Страдания, плаванье, любовь, музыка, голод превратили ее в женщину-воительницу.
Она часто выходила на люди. Купила квартирку-студию возле Лионского вокзала. На концертах ее видели, ее замечали, всегда одетую на японский манер – в духе Йоджи Ямамото, Неси Мияке. С ней здоровались. Она собиралась продать дома в Тейи.
Как-то, летним вечером, она стояла, нагнувшись, у самой Йонны, в тени Гумпендорфа, с его пожелтевшей и уже облупившейся штукатуркой. Бросала остатки хлеба уткам и лебедям, которые торопливо плыли к ней со всех сторон, бесшумно разрезая темную воду. Залаяла собака. И вдруг она подумала о Магдалене Радницки. Сейчас ей было бы шестнадцать лет.

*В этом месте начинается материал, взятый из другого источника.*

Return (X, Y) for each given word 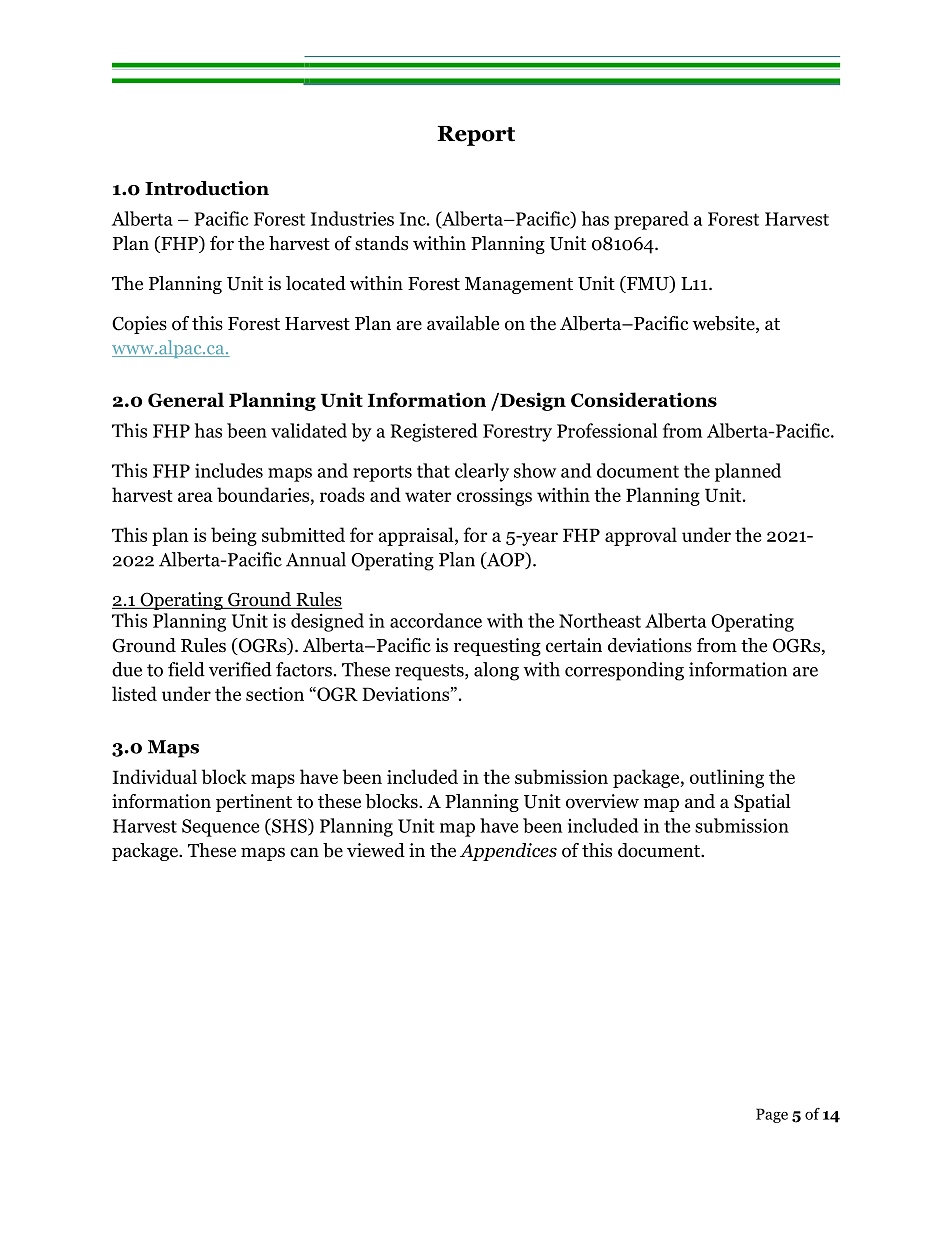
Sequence (220, 828)
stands (381, 243)
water (428, 496)
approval (641, 536)
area (195, 497)
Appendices (508, 852)
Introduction (207, 188)
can (304, 852)
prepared (651, 220)
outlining (727, 778)
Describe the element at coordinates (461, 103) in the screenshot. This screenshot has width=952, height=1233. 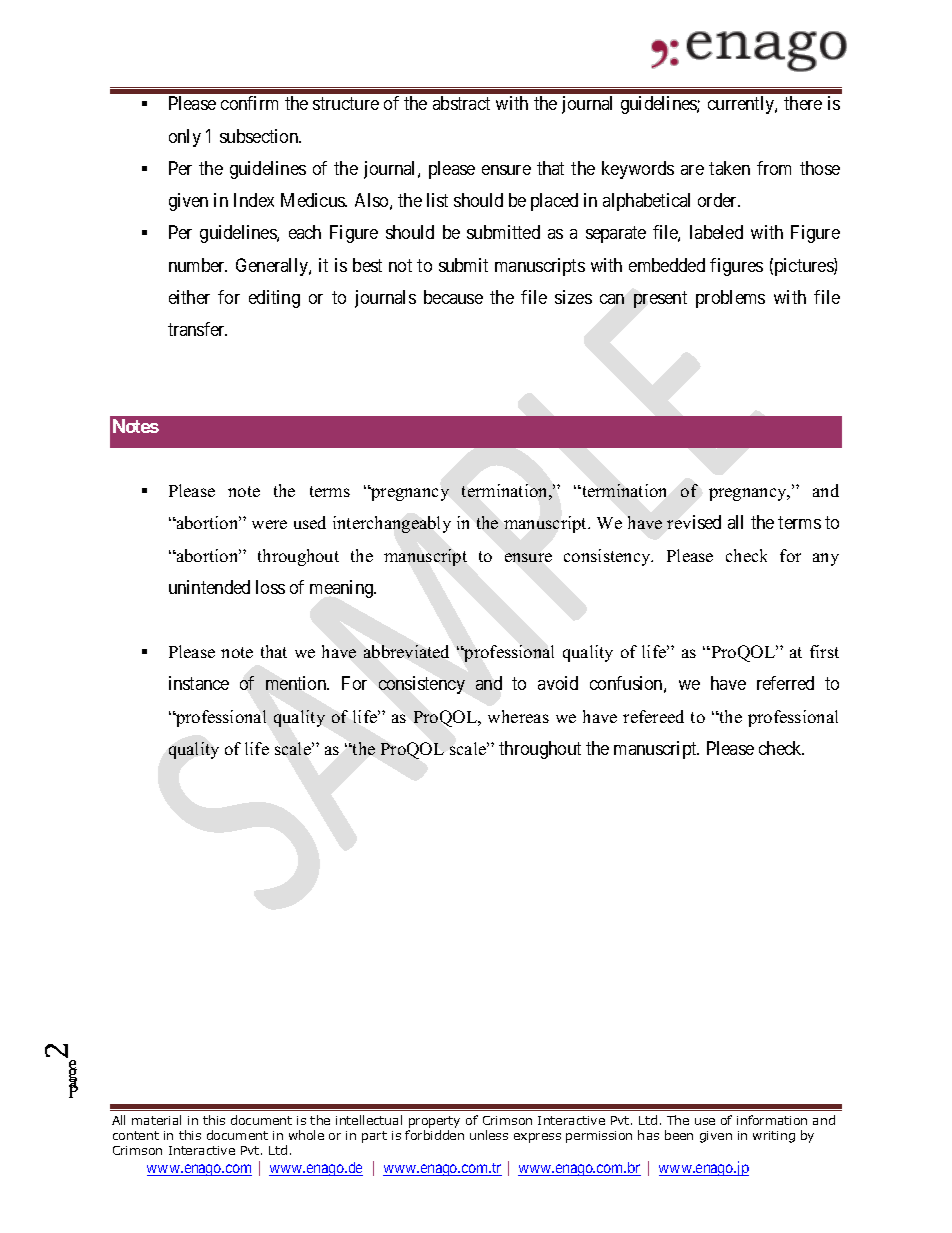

И она могла бы выскочить из дома, с влажными волосами, в бумазейной ночной рубашке, и подбежать к ней сзади, крича, говоря…
Внезапно слева донесся звон колокола.
Это была баржа, старая, словно возникшая из былых времен. На палубе стояли голландские туристы, путешествующие по бургундским каналам. Они проплывали мимо, крича и приветственно махая людям на берегу.
Она медленно села на ступени, глядя, как проходит баржа.
Мутная вода Йонны с плеском разбивалась о набережную, о причальные кольца.